Rotator Cuff Repair: What Makes It Worthwhile? Patients Have a Number…and It’s Big

Jul 01, 2025

When it comes to rotator cuff surgery, we often ask: “Does it work?”

But a better question might be: “How much better than non-surgical treatment does it need to be for patients to say it’s worth it?”

A 2025 study by Hansford et al. used a benefit-harm trade-off method to answer that. Patients with persistent shoulder pain were asked how much improvement in pain and function they’d require from surgery (compared to non-surgical care) to make it worthwhile.

The median answer?
A 40% improvement, equivalent to 28 points on the WORC Index.

That’s a high bar.

Now zoom out to the broader evidence base. A 2019 systematic review and meta-analysis by Karjalainen et al. showed that rotator cuff repair surgery offers only small, often clinically insignificant, improvements over non-surgical treatment.

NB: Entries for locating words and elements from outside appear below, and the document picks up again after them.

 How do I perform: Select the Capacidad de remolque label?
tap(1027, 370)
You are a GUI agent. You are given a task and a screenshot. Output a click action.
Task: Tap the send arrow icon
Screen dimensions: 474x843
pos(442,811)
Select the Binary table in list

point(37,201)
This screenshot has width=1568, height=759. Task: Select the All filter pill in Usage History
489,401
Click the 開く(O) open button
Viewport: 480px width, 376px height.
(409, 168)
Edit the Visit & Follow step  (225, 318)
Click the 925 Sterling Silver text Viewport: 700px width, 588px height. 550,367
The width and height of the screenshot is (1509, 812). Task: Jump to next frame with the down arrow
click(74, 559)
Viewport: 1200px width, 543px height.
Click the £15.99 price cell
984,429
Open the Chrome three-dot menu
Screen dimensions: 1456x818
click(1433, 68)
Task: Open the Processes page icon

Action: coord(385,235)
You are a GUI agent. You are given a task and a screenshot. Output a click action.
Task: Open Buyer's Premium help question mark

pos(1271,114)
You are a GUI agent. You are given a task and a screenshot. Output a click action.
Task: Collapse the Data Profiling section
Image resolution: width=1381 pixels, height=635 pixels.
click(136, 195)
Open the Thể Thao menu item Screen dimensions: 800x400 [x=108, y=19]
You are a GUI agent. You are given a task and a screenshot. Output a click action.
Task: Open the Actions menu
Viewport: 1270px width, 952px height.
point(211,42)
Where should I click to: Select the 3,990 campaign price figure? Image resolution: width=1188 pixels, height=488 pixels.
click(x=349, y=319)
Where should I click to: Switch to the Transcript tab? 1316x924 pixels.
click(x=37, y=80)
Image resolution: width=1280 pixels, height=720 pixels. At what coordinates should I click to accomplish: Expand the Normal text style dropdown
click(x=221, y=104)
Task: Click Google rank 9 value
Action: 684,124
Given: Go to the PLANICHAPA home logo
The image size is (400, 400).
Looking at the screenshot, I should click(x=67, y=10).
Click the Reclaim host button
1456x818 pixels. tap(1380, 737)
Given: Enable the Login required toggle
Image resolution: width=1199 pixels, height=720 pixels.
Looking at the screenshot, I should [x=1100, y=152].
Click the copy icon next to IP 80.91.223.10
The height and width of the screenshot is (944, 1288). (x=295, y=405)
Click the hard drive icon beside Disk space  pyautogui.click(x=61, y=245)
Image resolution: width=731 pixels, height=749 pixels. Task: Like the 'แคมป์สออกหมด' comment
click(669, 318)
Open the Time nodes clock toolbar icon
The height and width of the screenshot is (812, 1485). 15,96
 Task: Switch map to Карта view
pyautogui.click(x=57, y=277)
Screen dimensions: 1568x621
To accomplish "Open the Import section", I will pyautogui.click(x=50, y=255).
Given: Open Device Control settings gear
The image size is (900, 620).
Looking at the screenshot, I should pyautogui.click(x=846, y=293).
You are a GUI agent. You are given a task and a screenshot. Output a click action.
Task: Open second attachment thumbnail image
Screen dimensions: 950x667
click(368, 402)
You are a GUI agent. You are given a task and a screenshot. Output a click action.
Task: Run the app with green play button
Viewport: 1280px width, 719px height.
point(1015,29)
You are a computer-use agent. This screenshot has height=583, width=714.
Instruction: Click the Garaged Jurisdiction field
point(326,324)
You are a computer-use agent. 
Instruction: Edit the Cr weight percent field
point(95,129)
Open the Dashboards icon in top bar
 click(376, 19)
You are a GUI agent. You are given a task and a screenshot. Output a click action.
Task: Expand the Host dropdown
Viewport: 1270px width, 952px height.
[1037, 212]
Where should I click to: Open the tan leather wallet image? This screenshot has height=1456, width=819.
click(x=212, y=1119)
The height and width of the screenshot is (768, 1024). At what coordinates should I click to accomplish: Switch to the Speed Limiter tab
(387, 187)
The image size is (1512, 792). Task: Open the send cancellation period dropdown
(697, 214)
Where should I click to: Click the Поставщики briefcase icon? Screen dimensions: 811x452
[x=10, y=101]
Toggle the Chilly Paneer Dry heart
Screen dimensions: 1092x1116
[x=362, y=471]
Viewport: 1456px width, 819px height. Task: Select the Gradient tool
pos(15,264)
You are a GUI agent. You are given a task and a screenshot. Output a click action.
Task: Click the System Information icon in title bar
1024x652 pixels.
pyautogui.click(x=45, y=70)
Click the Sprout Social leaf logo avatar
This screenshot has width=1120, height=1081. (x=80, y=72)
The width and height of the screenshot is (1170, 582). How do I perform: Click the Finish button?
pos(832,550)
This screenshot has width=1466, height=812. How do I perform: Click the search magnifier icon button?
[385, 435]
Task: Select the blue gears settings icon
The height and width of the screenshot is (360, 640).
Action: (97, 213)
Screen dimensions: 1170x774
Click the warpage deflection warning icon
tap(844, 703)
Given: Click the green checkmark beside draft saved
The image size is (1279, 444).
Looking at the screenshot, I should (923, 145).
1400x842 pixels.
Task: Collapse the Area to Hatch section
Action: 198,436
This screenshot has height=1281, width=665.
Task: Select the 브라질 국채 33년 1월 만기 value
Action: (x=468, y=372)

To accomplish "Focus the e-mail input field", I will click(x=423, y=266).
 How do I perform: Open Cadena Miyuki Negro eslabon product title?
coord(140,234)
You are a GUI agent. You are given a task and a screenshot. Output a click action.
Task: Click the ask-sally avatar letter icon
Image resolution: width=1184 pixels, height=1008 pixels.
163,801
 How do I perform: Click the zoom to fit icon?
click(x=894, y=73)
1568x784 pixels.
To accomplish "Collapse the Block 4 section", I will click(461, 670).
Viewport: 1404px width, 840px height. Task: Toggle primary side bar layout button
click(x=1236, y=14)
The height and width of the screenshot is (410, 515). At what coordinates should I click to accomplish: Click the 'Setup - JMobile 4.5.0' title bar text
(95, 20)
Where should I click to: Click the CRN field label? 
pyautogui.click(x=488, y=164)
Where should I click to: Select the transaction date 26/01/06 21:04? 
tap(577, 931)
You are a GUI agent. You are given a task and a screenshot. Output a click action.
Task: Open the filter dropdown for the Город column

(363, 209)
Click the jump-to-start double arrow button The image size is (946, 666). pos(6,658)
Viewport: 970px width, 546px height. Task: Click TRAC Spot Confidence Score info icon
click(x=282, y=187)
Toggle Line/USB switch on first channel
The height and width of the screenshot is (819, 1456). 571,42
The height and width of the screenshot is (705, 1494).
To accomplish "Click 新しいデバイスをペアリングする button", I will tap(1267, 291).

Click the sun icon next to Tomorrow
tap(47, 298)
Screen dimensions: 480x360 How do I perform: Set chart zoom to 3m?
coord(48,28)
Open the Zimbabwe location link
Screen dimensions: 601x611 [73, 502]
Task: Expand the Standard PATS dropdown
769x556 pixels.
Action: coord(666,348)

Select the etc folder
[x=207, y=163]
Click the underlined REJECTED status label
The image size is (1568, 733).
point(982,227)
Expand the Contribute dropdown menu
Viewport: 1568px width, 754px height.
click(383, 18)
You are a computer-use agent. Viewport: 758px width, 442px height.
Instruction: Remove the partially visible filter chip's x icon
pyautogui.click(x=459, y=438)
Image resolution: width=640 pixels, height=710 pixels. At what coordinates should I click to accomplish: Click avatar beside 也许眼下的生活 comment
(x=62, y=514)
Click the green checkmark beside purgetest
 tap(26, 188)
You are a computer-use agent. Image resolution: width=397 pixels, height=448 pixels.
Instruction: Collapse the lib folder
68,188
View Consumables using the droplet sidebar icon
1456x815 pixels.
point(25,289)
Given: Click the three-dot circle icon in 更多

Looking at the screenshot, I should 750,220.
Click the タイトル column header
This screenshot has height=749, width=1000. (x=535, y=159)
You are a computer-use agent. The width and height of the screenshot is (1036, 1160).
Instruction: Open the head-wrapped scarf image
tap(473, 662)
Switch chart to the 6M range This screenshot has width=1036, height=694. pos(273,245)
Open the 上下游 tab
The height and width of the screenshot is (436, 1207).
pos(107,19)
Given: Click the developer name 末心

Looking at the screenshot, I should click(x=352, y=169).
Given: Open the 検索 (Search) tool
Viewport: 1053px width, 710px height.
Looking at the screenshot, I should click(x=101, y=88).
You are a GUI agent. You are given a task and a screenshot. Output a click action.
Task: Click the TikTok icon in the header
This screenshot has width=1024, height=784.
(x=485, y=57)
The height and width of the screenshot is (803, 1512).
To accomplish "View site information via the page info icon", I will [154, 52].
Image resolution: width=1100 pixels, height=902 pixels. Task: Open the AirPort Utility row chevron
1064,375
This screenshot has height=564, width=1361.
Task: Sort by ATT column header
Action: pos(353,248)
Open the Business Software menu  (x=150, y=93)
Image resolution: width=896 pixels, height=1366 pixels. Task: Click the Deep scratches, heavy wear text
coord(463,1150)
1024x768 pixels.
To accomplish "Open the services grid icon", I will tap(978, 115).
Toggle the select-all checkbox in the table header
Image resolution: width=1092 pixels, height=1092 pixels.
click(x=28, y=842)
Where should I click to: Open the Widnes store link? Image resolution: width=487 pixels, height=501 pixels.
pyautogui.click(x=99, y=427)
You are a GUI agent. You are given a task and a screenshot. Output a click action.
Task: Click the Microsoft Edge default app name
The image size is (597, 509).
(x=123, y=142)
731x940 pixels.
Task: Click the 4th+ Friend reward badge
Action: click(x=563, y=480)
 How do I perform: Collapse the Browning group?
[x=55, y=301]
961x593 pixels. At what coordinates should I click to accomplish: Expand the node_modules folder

Certainly not 40% better.

This discrepancy matters.

It tells us two things:

  1.  We should rethink default surgical pathways for rotator cuff-related pain.
  2.  We must integrate patient-defined thresholds, like the smallest worthwhile effect, into decision-making.

Surgery can help, but does it help enough to justify the risks, costs, and recovery?

A small benefit may not be enough, according to the stakeholders that really matter, people with shoulder pain.